Apart from asking for assistance with killing opposition figures, al-Majid is also believed to have asked for Libyan help in carrying out terrorist attacks against British and US targets in Europe and the Middle East. Saddam is also keen to target the Gulf states of Bahrain and Qatar, which are the main bases for US forces in the region. The Libyan leader’s response to the requests is not known.

If this is true, Saddam is feeling the heat (and Libya is back up to its old tricks.) My worry is that a desperate Saddam could strike out with more terrorist cells or with whatever weapons of mass destruction he may already possess in a “use ’em or lose ’em” tactic brought on by American rhetorical bludgeoning.

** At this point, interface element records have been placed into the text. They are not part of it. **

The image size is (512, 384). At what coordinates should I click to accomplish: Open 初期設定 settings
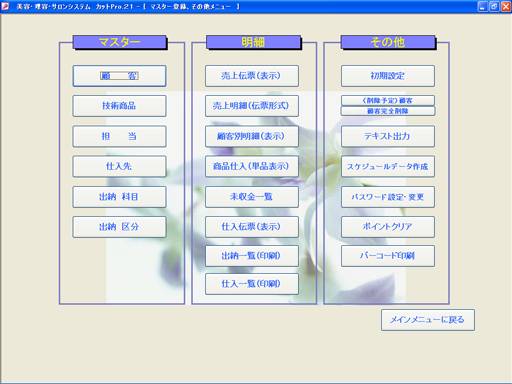coord(388,76)
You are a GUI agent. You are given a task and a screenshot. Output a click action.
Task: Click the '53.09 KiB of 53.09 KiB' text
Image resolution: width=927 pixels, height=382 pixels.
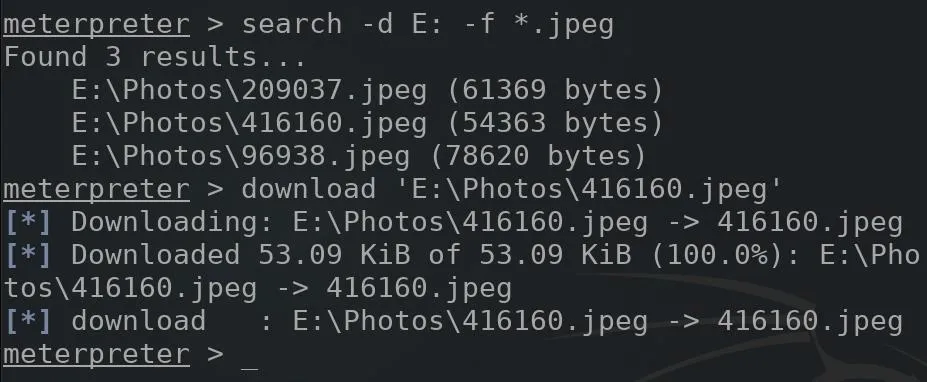tap(445, 255)
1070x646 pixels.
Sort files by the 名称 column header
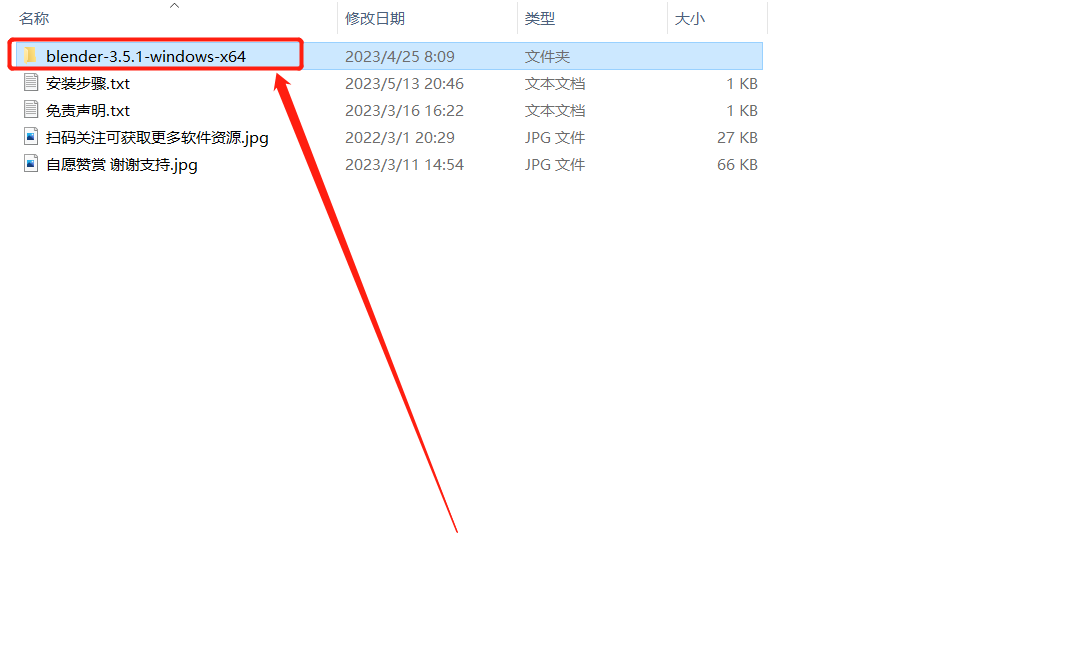click(x=34, y=19)
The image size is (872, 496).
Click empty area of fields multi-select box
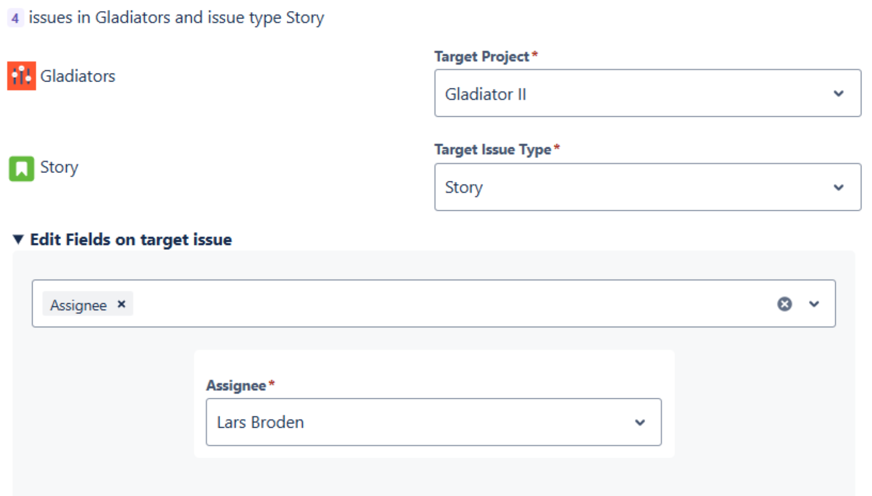click(x=450, y=304)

Turks say out with the old, in with the Allah

As it looked earlier, Turkish voters have given the Justice and Development Party (AKP) a resounding victory with 34.2 percent of the vote out of 99 percent of the votes counted. The Republican People’s Party (CHP) had 19.2 percent of the vote. None of the other political parties appeared to have crossed the 10 percent threshold for gaining seats in Parliament. This means AKP can probably form a government without a coalition partner within two weeks.
All three parties in the current coalition were defeated, and ailing Prime Minister Bulent Ecevit’s party registered barely 1 percent. This was a resounding rejection of the politicians and practices that have governed Turkey for generations.
This is likely a good thing in that sense, but as I mentioned earlier, it remains to be seen if Erdogan’s AKP has truly moderated its Islamic roots and can truly be a “Muslim Democratic” party in the mold of Europe’s Christian Democrats.